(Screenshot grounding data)
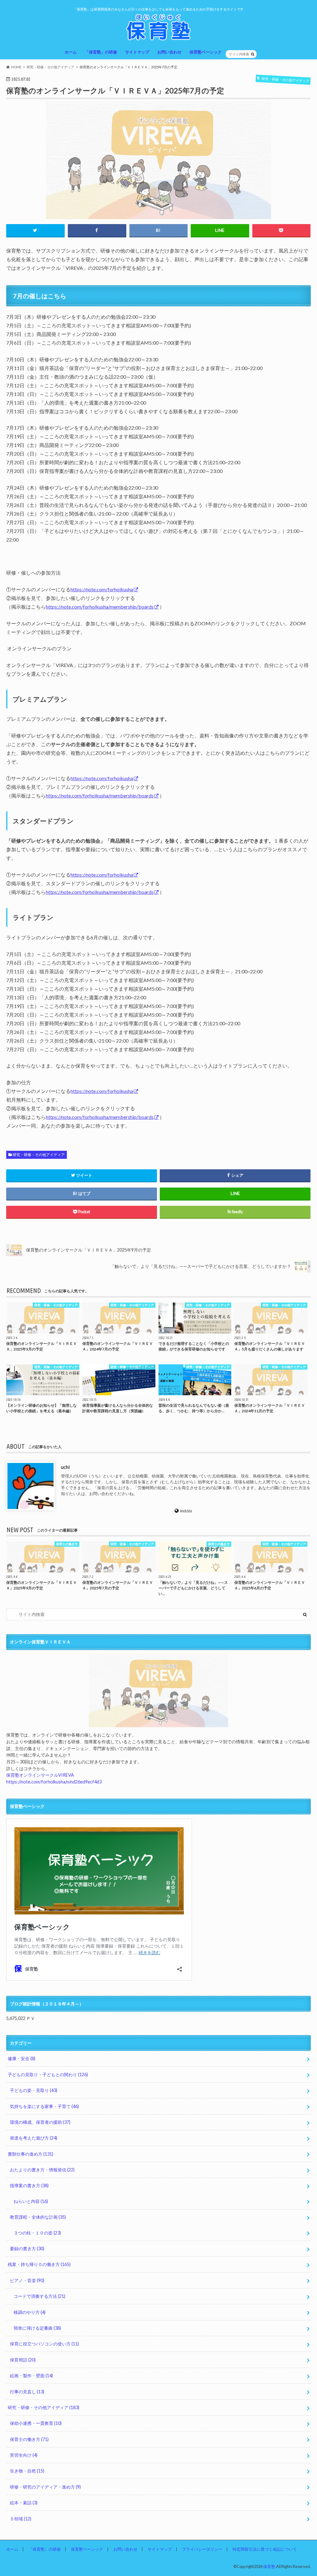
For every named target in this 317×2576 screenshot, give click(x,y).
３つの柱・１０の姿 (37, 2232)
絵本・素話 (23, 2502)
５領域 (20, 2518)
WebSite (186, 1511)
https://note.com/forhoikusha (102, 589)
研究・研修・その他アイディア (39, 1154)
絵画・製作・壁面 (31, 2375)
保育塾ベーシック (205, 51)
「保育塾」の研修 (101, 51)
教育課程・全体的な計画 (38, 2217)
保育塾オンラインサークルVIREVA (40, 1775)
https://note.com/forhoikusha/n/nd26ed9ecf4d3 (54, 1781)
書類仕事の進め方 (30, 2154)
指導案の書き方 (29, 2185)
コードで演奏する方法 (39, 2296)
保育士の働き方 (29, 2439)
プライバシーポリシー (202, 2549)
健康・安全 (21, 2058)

**TRY IT**
The answer is a number alone: how many lines of the data contain the string "https"?

**ANSWER BELOW**
2